▶ **Problem requirements**:
Change "dropdown" to "menu" in the lines below and write them all out again, leaving everything else unchanged.

[Text and item location lines]
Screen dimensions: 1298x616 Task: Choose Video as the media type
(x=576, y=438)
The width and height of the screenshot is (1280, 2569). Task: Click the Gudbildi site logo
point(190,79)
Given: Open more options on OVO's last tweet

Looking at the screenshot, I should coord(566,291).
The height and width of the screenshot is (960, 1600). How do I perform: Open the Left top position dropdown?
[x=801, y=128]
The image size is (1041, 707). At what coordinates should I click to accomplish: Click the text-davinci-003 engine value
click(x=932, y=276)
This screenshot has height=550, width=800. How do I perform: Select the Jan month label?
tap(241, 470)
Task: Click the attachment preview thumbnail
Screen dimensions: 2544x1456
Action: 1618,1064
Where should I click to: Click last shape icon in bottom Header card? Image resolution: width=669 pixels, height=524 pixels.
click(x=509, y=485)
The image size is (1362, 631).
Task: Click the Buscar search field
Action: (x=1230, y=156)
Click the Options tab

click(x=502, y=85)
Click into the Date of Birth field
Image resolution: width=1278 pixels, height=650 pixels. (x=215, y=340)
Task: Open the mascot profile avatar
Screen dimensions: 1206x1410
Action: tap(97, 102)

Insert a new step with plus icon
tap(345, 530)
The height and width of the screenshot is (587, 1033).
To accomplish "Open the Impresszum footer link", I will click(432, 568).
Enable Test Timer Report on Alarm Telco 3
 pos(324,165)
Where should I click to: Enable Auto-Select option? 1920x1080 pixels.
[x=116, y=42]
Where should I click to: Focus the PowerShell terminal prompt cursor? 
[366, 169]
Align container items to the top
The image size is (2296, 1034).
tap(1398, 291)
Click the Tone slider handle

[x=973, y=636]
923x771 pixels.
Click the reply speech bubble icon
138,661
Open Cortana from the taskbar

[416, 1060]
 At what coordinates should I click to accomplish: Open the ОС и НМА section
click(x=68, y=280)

▶ **Result**:
Screen dimensions: 1298x616 Task: Choose Video as the media type
(x=576, y=438)
The width and height of the screenshot is (1280, 2569). Task: Click the Gudbildi site logo
point(190,79)
Given: Open more options on OVO's last tweet

Looking at the screenshot, I should coord(566,291).
The height and width of the screenshot is (960, 1600). How do I perform: Open the Left top position menu?
[x=801, y=128]
The image size is (1041, 707). At what coordinates should I click to accomplish: Click the text-davinci-003 engine value
click(x=932, y=276)
This screenshot has height=550, width=800. How do I perform: Select the Jan month label?
tap(241, 470)
Task: Click the attachment preview thumbnail
Screen dimensions: 2544x1456
Action: 1618,1064
Where should I click to: Click last shape icon in bottom Header card? Image resolution: width=669 pixels, height=524 pixels.
click(x=509, y=485)
The image size is (1362, 631).
Task: Click the Buscar search field
Action: (x=1230, y=156)
Click the Options tab

click(x=502, y=85)
Click into the Date of Birth field
Image resolution: width=1278 pixels, height=650 pixels. (x=215, y=340)
Task: Open the mascot profile avatar
Screen dimensions: 1206x1410
Action: tap(97, 102)

Insert a new step with plus icon
tap(345, 530)
The height and width of the screenshot is (587, 1033).
To accomplish "Open the Impresszum footer link", I will click(432, 568).
Enable Test Timer Report on Alarm Telco 3
 pos(324,165)
Where should I click to: Enable Auto-Select option? 1920x1080 pixels.
[x=116, y=42]
Where should I click to: Focus the PowerShell terminal prompt cursor? 
[366, 169]
Align container items to the top
The image size is (2296, 1034).
tap(1398, 291)
Click the Tone slider handle

[x=973, y=636]
923x771 pixels.
Click the reply speech bubble icon
138,661
Open Cortana from the taskbar

[416, 1060]
 At what coordinates should I click to accomplish: Open the ОС и НМА section
click(x=68, y=280)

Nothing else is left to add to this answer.